Aunque el cáncer cervicouterino es prevenible, sigue siendo una de las principales causas de muerte entre mujeres en México. La mayoría de los casos están relacionados con infecciones persistentes por Virus del Papiloma Humano (VPH) de alto riesgo, una infección común que puede permanecer en el organismo sin provocar síntomas visibles durante años.

Por su naturaleza silenciosa, la detección temprana es fundamental. En etapas iniciales, el VPH no presenta señales evidentes, por lo que las pruebas de tamizaje se convierten en herramientas esenciales para identificar alteraciones celulares antes de que evolucionen hacia lesiones graves.

La Estrategia Global para la Eliminación del Cáncer Cervicouterino, impulsada por la Organización Mundial de la Salud, propone tres pilares: vacunación contra el VPH, pruebas de alta precisión y tratamiento oportuno. El objetivo es que al menos el 70 % de las mujeres entre 35 y 45 años accedan a pruebas de detección que permitan identificar genotipos de alto riesgo y cambios celulares tempranos.

Una de las herramientas que ha ganado relevancia es la citología de base líquida, que mejora la calidad de la muestra y permite realizar pruebas moleculares para detectar el VPH. Este método ha demostrado aumentar significativamente la detección de lesiones precursoras frente al Papanicolaou convencional.
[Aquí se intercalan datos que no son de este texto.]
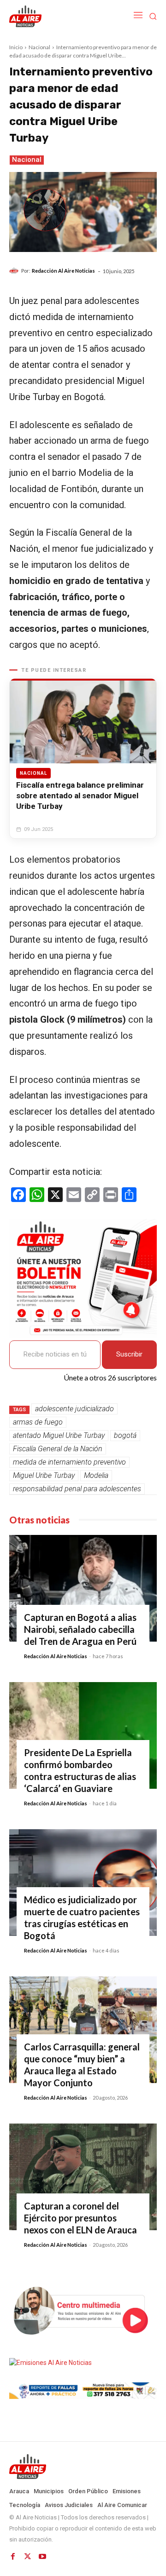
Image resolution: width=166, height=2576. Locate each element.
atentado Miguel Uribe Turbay (59, 1435)
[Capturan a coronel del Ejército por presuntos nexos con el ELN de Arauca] (83, 2177)
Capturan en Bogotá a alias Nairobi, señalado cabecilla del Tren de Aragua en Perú (80, 1629)
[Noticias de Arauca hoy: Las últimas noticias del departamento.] (83, 2466)
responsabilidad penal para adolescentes (77, 1488)
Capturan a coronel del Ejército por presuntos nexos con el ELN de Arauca (80, 2217)
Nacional (39, 47)
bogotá (125, 1435)
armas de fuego (38, 1422)
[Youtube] (42, 2556)
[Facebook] (13, 2556)
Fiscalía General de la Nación (57, 1448)
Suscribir (129, 1354)
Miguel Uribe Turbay (44, 1475)
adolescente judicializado (74, 1408)
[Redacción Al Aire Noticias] (15, 270)
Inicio (16, 47)
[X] (27, 2556)
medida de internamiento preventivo (69, 1462)
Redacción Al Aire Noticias (63, 271)
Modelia (96, 1475)
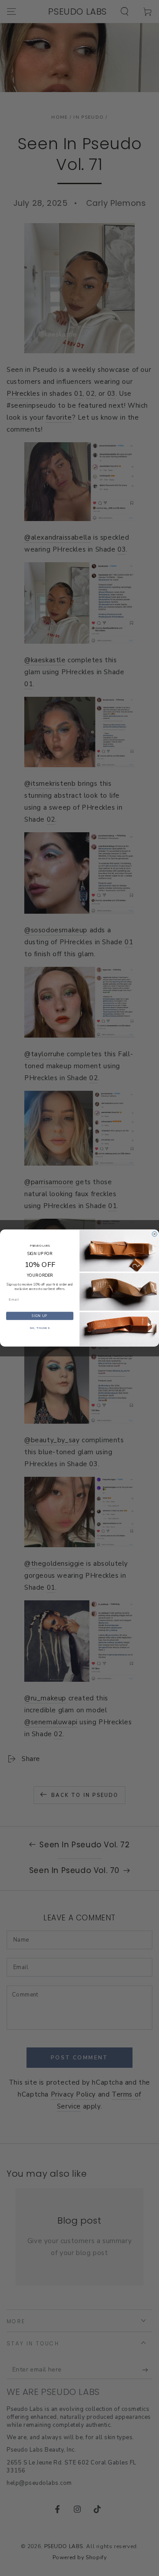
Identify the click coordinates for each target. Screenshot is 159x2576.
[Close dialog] (154, 1234)
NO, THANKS (40, 1327)
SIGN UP (40, 1315)
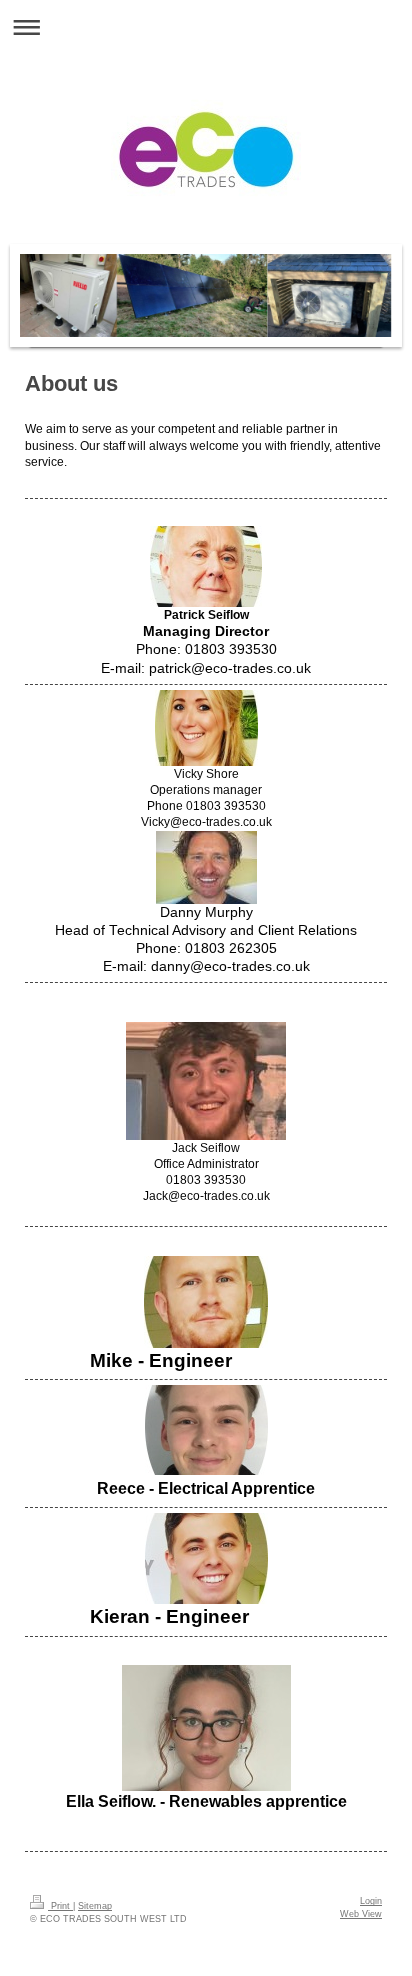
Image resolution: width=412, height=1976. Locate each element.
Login (371, 1901)
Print (60, 1906)
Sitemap (95, 1906)
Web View (361, 1914)
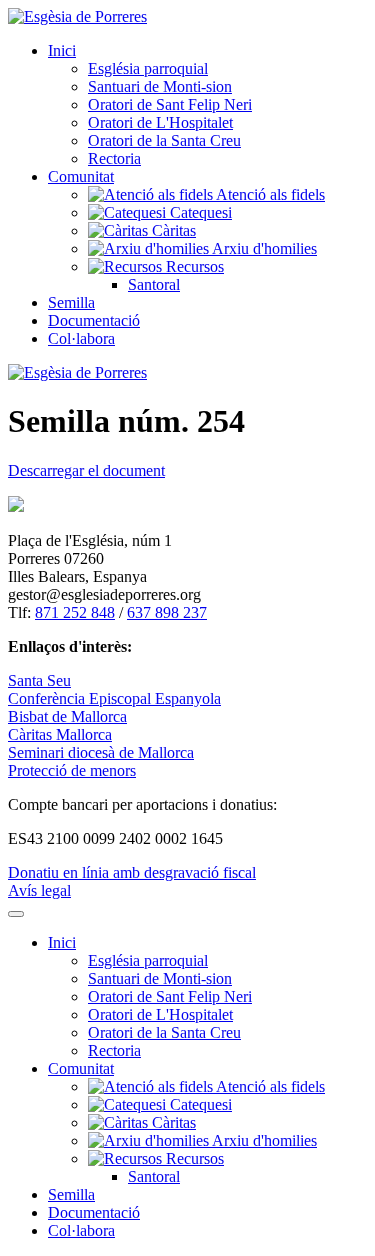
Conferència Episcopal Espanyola (114, 698)
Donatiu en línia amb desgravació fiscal (132, 872)
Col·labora (81, 338)
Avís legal (39, 890)
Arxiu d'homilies (263, 248)
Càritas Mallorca (60, 734)
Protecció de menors (72, 770)
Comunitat (81, 176)
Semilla (71, 302)
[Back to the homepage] (77, 16)
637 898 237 (167, 612)
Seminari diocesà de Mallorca (101, 752)
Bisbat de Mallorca (67, 716)
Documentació (94, 320)
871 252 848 (75, 612)
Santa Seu (39, 680)
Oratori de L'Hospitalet (160, 122)
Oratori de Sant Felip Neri (170, 104)
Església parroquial (148, 68)
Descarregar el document (86, 470)
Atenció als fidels (269, 194)
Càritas (172, 230)
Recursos (193, 266)
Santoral (154, 284)
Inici (62, 50)
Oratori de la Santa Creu (164, 140)
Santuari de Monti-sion (160, 86)
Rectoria (114, 158)
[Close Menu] (16, 914)
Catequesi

“Detectar infecciones por VPH de alto riesgo o lesiones precursoras permite intervenir antes de que la enfermedad avance”, explicó la Dra. Ana Karen Soto Sañudo, oncopatóloga del Hospital Regional del ISSSTE. Por su parte, José Antonio Duarte, gerente de Asuntos Médicos de BD, destacó que las tecnologías actuales permiten identificar los genotipos virales con mayor riesgo, lo que mejora el seguimiento clínico y fortalece los programas de prevención.

Especialistas coinciden en que la combinación entre vacunación, tamizaje sostenido y diagnóstico preciso representa una de las estrategias más efectivas para reducir la incidencia y mortalidad por cáncer cervicouterino. La prevención, más que una opción, es una responsabilidad compartida.